Budaya literasi sejatinya tidak hanya mencakup kemampuan untuk membaca. Ia adalah proses membangun kesadaran, memperluas pemahaman, dan melatih daya kritis terhadap realitas. Ketika seseorang memilih membaca di sela-sela aktivitas padat, sesungguhnya ia sedang mempertahankan tradisi berpikir mendalam—melawan arus cepatnya informasi yang seringkali dangkal dan tidak terverifikasi. Dalam konteks inilah, literasi menjadi sebuah budaya yang harus dipelihara, bukan sekadar keterampilan sesaat.
Transformasi digital memang membawa kemudahan, tetapi juga kompleksitas baru. Kita hidup dalam era di mana informasi beredar dalam hitungan detik, namun tak selalu disertai kejelasan dan kebenaran. Di sinilah budaya literasi digital, media, dan informasi memainkan peran penting—agar masyarakat tidak hanya menjadi konsumen informasi, tetapi juga mampu menelaah, mengkritisi, dan memilih informasi yang valid. Literasi di era ini adalah bekal dasar dalam menghadapi arus disinformasi yang makin masif.
Menjadikan membaca sebagai kebiasaan tidak lagi bisa ditunda atau hanya dianggap sebagai aktivitas sampingan. Justru di era serba digital ini, membaca adalah bentuk perlawanan terhadap ketergesaan berpikir dan konsumsi informasi serba instan. Budaya literasi perlu dibangun di setiap lini kehidupan—di rumah, sekolah, komunitas, dan ruang digital—agar menjadi fondasi karakter generasi yang tidak hanya cakap teknologi, tapi juga bijak dan bernalar.

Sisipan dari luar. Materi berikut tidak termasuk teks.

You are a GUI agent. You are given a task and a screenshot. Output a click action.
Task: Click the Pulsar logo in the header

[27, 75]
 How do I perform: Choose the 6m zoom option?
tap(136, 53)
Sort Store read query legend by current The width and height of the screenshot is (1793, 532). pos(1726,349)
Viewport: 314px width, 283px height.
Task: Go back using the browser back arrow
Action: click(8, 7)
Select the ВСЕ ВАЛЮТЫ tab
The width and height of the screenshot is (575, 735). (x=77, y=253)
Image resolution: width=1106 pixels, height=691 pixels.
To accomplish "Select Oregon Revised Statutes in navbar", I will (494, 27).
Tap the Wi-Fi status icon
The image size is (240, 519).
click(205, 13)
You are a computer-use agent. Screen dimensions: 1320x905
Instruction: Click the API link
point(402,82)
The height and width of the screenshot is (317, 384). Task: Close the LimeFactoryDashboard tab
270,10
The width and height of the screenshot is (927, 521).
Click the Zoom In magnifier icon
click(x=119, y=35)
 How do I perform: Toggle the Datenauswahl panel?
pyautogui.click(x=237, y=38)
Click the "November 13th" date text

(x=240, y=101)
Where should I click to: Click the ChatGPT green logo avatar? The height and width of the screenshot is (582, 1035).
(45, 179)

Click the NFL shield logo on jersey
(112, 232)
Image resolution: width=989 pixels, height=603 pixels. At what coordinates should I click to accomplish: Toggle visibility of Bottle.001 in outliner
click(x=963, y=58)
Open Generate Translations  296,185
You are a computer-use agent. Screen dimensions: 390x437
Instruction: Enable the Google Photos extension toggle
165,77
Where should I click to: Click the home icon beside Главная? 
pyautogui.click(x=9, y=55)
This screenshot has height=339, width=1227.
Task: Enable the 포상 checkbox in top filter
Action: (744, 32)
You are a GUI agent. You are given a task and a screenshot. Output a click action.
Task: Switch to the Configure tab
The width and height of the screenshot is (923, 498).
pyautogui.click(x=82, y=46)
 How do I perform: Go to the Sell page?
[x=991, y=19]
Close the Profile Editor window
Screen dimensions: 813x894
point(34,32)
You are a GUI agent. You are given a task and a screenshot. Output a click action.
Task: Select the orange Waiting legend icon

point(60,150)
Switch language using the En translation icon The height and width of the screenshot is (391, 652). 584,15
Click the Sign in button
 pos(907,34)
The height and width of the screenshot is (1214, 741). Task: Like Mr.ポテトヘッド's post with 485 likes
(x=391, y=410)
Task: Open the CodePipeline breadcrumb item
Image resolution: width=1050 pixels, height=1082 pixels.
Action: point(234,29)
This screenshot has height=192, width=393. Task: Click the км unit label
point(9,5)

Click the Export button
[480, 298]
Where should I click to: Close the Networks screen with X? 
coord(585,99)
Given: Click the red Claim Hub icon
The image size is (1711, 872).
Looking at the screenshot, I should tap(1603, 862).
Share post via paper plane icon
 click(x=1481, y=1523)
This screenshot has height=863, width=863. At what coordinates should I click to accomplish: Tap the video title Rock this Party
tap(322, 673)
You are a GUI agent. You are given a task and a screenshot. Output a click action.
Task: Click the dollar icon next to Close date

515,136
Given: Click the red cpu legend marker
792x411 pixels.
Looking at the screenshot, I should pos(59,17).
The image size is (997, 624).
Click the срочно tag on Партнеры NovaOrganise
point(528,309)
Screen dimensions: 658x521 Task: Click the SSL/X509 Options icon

Potret seseorang yang membaca di tengah kesibukan sehari-hari merupakan representasi dari upaya mempertahankan budaya literasi. Di setiap halaman yang dibacanya, tersimpan semangat untuk terus belajar, harapan untuk memahami dunia dengan lebih utuh, dan keteguhan untuk tidak hanyut dalam kebisingan zaman. Budaya literasi di era transformasi digital bukan lagi pilihan, melainkan kebutuhan mendasar. Oleh karena itu, sudah sepatutnya upaya menjaga dan menumbuhkan literasi didukung secara luas—agar generasi mendatang tumbuh menjadi insan yang cerdas, kritis, dan berdaya dalam menghadapi tantangan zaman.